### GIVEN PROBLEM
Starting at the line with "Uncheck the Liquid enabled checkbox" and ending with the last row, change "getValue" to "setValue" and leave everything else as it is. Leave the pictures out of your answer.

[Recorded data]
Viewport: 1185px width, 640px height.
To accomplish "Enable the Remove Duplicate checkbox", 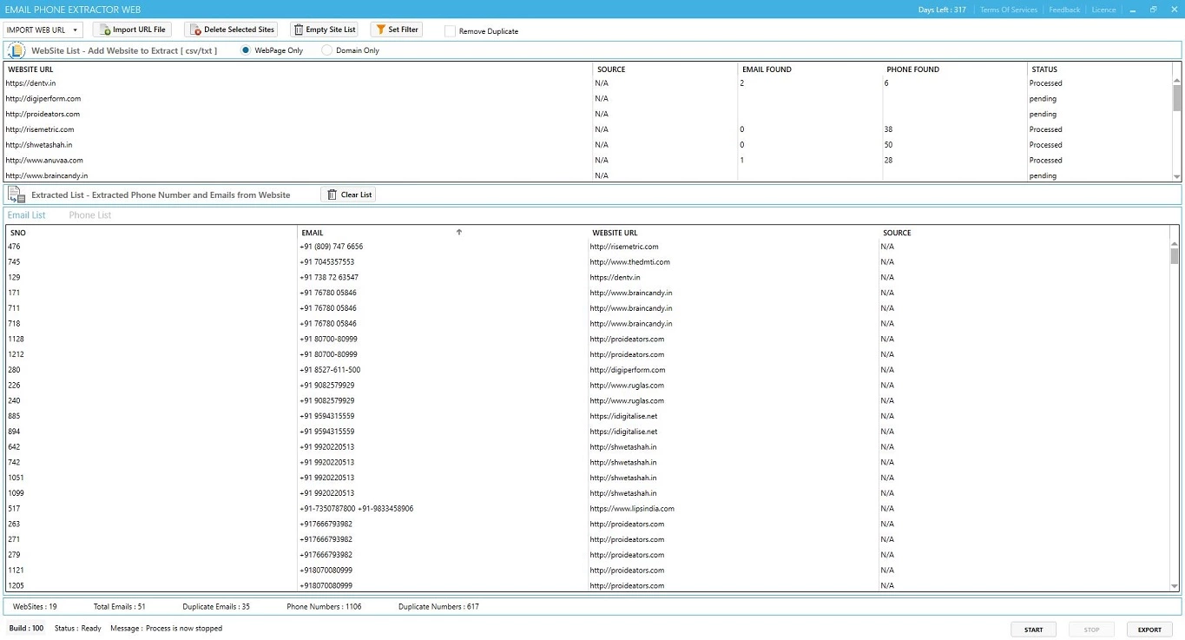I will (450, 31).
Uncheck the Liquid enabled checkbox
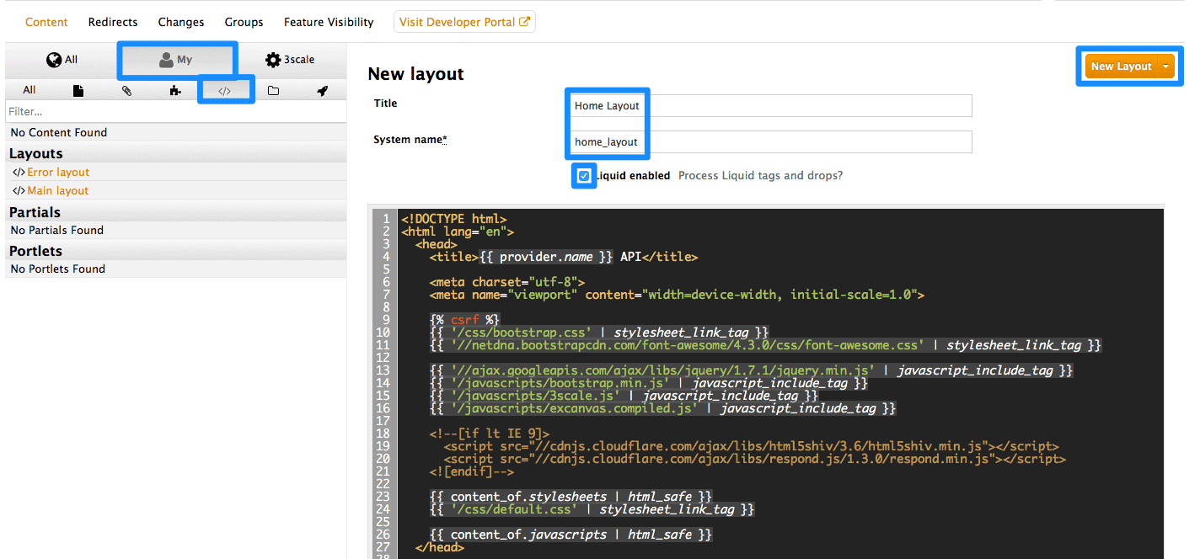The image size is (1200, 559). click(x=584, y=176)
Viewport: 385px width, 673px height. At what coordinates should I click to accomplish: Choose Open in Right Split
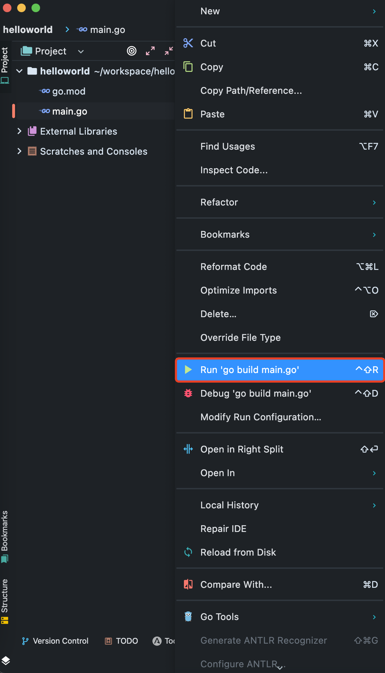[242, 449]
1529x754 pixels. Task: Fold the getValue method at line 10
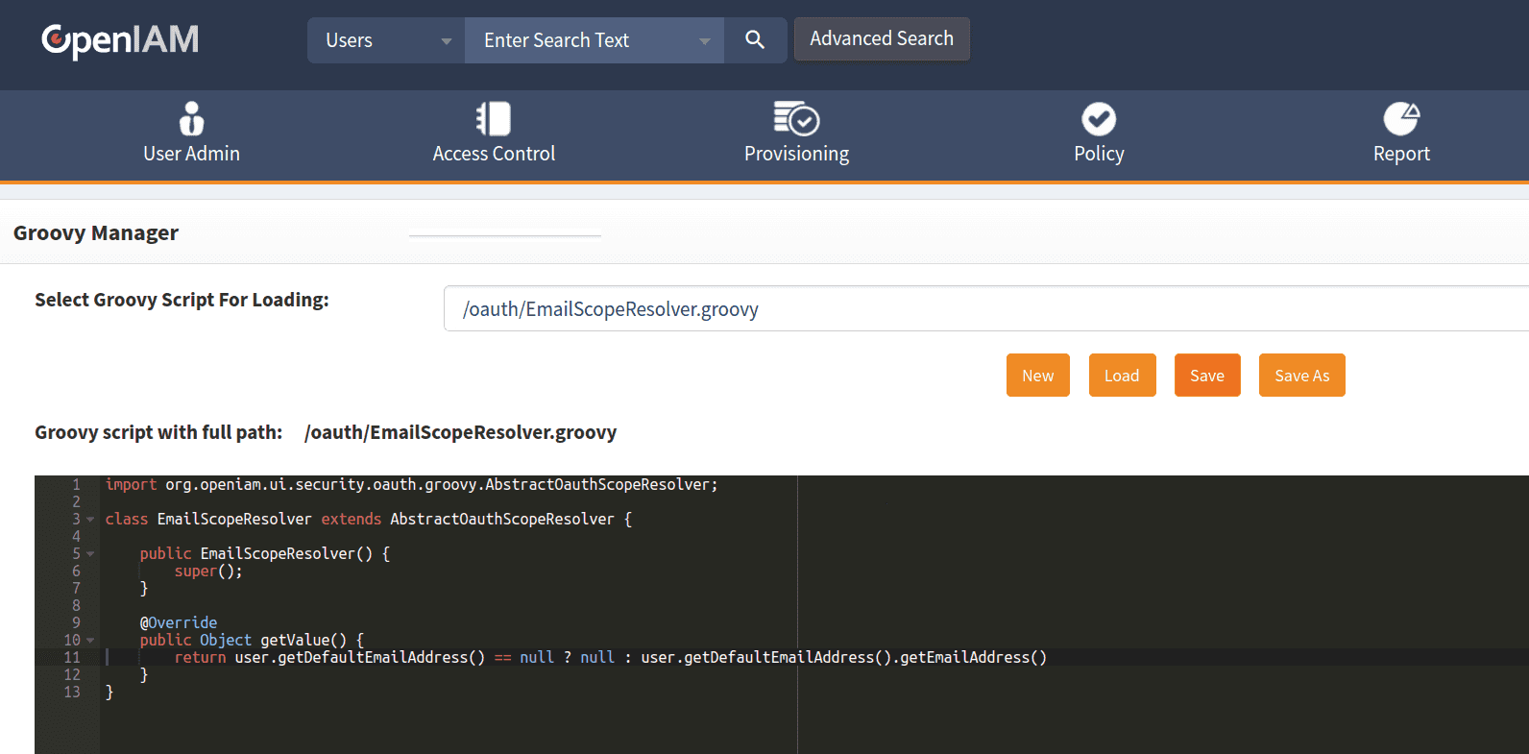90,641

### CORRECT RESPONSE
Uncheck the Liquid enabled checkbox
The image size is (1200, 559). click(x=584, y=176)
Viewport: 385px width, 673px height. At what coordinates should I click to accomplish: Choose Open in Right Split
[242, 449]
1529x754 pixels. Task: Fold the setValue method at line 10
90,641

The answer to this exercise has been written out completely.